In their paper, Sanford et. al. looked at strings of code within the DNA commonly referenced as genes. These strings of code are the instruction set for building all the biological systems that make up you and me. Just as a book is composed sentence by sentence, the sentences are built word by word, and the words are built by strings of letter, so DNA nucleotide strings are the source of the proteins or RNA machines that build more complex biological functions. These are the foundation of biology and it is at this level where any meaningful change must happen for evolution to work.

Further, not just any mutation counts. Just as any recombination or addition of letters doesn't lead to new sentences, the mutations must be to the degree that it provides "stronger fitness benefits" to the organism according to natural selection.1 This isn't controversial in and of itself; common descent argues this way. But needing specific mutations raises the odds and requires more time than just any mutation.

2. Mutations Must be Set Within the Organism

Advantageous mutations are not good enough, though. The mutations must be of a kind to be hereditary. They have to be able to be passed from parent to offspring, otherwise they die with the carrier. Not only do they need to be hereditary but they need to be dominant enough within the population to permeate the species.

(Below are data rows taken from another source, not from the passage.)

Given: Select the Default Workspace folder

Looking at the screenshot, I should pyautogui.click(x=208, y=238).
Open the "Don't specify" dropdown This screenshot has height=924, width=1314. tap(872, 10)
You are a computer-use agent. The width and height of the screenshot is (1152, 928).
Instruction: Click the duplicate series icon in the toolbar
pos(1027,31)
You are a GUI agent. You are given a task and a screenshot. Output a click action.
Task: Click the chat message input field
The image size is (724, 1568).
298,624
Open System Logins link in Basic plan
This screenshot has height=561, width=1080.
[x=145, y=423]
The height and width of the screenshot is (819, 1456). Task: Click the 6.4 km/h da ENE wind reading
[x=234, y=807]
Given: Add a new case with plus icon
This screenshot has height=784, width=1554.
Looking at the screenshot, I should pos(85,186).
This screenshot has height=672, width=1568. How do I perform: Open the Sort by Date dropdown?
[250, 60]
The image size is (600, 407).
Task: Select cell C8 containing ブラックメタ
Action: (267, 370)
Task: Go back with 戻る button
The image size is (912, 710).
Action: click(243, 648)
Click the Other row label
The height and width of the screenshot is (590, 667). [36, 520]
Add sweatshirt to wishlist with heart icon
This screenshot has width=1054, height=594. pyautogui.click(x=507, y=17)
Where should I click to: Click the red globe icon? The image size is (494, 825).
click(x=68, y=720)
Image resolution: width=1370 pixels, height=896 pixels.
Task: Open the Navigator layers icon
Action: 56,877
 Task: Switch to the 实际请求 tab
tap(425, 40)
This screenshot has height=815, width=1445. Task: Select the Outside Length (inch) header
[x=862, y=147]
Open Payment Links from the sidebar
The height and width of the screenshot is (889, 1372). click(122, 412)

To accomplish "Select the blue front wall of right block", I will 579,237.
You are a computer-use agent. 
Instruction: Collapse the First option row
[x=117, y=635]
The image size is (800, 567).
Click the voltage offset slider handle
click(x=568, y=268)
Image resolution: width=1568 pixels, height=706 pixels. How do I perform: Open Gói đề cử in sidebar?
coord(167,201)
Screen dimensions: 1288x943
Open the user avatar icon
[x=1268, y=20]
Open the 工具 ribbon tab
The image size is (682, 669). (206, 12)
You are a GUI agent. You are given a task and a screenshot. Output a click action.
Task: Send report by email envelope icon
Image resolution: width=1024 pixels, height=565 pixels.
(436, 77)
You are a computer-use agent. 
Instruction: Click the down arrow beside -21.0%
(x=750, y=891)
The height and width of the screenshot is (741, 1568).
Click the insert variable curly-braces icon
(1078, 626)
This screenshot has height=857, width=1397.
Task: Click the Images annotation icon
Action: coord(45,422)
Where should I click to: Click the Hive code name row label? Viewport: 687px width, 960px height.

Imagine you have an isolated village of blond-haired people. One dark-haired traveler stumbles onto the village and decides to settle there. He marries and has children, some of whom are dark-haired. While dark hair is a dominant trait, not all the dark-haired man's children will necessarily carry his dark hair gene. Dark hair could still be lost within a few generations.

The model used by Sanford et. al. takes this factor into account. It also raises the complexity of the mutation, sometimes requiring the same mutation more than once in a population in order for the gene to be "set."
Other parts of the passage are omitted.